From the outside, Wayne Subica’s nonprofit museum, Memories of Hawai‘i, is just another unassuming storefront on Hilo’s Keawe Street. Inside, it’s an impressive, extensive collection of memorabilia about Hawai‘i’s sports, plantation life and railroads. Where else could you learn about the time “the world’s fastest human,” Jesse Owens, raced the Big Island’s fastest horse? It was in Hilo’s Ho‘olulu Park in 1946—and the horse won by a neck.

“I want to preserve and show how plantation life was back before everything went out of sugar,” says Subica, a retired USDA employee. He displays such bygone items as bango (number) tags, which sugar plantations used to identify and pay workers; an 1890 coffee grinder; and the brass whistle that used to announce lunchtime at the Kohala Sugar Company. One display lists all 157 cars registered on the Big Island in 1910; it’s interesting for its familiar Hawai‘i surnames as well as the automobile models it mentions: Studebakers and Hupmobiles as well as Cadillacs and Fords.
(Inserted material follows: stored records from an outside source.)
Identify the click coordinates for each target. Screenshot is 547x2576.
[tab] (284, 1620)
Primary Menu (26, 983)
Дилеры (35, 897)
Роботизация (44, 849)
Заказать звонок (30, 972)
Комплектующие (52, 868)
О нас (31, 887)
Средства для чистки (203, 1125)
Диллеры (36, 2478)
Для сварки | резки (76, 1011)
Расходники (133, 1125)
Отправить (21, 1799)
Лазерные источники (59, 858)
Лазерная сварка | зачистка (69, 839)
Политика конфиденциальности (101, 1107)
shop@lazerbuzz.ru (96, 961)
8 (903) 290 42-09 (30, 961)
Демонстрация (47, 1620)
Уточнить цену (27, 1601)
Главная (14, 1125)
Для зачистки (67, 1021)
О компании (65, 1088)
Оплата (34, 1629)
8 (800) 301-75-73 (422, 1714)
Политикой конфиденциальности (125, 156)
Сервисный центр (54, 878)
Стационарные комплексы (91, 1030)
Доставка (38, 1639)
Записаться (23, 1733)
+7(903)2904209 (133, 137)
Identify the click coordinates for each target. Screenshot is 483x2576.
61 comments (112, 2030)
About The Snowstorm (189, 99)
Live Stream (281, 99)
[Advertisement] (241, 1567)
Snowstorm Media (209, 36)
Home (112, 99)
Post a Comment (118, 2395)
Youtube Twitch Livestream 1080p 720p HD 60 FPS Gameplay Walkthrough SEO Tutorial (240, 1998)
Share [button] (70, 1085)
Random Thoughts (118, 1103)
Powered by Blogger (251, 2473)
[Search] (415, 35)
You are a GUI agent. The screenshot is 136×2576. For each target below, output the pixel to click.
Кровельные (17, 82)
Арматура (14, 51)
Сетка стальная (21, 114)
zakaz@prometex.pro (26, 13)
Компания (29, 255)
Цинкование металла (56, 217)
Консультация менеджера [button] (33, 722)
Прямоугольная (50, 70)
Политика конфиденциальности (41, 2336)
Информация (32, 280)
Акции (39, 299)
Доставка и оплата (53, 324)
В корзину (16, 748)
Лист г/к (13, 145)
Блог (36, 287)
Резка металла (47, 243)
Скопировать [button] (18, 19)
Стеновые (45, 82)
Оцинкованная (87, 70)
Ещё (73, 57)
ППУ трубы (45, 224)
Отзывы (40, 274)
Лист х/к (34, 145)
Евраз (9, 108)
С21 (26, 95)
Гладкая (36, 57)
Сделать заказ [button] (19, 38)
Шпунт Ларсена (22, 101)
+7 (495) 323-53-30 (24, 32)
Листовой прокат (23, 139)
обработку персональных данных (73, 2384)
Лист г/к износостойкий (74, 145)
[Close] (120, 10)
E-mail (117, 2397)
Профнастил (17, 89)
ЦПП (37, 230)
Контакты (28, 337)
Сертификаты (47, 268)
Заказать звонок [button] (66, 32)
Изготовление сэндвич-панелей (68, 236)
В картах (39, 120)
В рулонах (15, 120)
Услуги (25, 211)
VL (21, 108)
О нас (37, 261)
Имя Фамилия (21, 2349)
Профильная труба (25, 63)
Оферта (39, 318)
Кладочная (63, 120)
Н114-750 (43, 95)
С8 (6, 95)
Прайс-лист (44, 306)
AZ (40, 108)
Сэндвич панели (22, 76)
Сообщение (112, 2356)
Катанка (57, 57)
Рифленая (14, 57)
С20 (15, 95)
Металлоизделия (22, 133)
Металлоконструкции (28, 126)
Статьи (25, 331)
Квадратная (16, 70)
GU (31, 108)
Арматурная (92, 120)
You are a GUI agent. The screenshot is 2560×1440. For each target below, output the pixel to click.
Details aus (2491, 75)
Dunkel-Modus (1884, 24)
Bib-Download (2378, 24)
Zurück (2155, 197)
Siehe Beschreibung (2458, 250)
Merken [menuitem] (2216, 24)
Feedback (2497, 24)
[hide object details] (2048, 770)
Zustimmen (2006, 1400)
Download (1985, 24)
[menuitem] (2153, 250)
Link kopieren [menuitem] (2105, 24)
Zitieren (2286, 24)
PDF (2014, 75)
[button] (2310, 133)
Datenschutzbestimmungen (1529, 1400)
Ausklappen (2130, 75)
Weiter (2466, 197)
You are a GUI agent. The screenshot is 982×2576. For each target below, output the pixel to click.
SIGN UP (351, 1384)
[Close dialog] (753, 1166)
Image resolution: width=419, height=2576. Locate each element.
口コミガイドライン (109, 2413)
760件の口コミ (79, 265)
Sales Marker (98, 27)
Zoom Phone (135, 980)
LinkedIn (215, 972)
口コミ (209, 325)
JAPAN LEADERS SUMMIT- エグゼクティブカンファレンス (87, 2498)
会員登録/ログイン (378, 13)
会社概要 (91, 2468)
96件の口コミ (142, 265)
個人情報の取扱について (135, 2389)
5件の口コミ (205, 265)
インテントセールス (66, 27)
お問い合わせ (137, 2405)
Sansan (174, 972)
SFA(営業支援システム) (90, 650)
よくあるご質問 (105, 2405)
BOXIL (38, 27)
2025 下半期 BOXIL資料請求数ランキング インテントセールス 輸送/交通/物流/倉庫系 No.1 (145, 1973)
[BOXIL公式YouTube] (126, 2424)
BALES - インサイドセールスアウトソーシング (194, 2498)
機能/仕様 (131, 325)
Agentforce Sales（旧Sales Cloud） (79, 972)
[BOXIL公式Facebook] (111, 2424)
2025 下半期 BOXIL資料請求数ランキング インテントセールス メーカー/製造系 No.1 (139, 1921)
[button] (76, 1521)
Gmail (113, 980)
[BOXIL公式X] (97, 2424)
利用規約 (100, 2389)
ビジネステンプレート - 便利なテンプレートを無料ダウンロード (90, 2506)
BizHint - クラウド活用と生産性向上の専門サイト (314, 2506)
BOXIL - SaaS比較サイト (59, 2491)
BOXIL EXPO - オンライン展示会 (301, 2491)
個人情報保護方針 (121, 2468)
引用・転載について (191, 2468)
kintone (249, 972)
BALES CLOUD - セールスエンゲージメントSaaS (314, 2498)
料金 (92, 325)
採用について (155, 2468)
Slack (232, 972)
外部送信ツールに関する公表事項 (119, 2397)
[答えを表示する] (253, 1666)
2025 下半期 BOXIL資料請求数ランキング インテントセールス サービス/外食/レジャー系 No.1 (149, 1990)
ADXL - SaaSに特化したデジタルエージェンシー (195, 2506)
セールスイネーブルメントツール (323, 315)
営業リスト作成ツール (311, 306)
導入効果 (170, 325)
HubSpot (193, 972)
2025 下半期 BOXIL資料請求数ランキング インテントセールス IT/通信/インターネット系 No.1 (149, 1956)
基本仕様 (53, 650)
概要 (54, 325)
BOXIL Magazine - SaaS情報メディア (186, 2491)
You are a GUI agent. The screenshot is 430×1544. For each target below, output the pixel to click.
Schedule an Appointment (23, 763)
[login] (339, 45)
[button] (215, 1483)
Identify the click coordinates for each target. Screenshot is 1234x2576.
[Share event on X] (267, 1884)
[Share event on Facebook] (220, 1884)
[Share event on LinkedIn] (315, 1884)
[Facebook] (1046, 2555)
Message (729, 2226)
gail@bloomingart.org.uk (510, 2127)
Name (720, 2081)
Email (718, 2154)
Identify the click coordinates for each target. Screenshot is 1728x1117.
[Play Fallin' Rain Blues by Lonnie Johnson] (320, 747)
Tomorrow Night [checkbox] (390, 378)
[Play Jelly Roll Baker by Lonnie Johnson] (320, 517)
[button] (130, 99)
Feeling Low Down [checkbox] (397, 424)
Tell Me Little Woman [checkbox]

There’s a 1915 license plate made of porcelain ( #352) and a nine-foot-tall 1920s gas pump.

Subica says people who stop into his museum often discover photos of grandparents or of themselves as children—like the man who recently saw a 1933 photo of Babe Ruth tossing coins to kids from his arriving ship. “He called out to me, ‘Hey! I was the one diving for the coins!’” says Subica. “Every week something like that happens in here.”

After just a year in existence, the museum is already outgrowing its space. Subica’s working to acquire Hilo’s historic railroad round house, where the town’s trains were repaired and stored, to relocate his museum. And he could keep his train there, too, if that dream comes to fruition—he’s found, in California, a restored train that ran between several Hawai‘i sugar plantations in the ’20s and ’30s, and he’s hoping to buy it and bring it home, to run from the docks to downtown. “Wouldn’t that be great,” he enthuses, “to bring a 1925 train from Hilo back to where it came from?” Memories of Hawai‘i is at 301 Keawe St. in Hilo.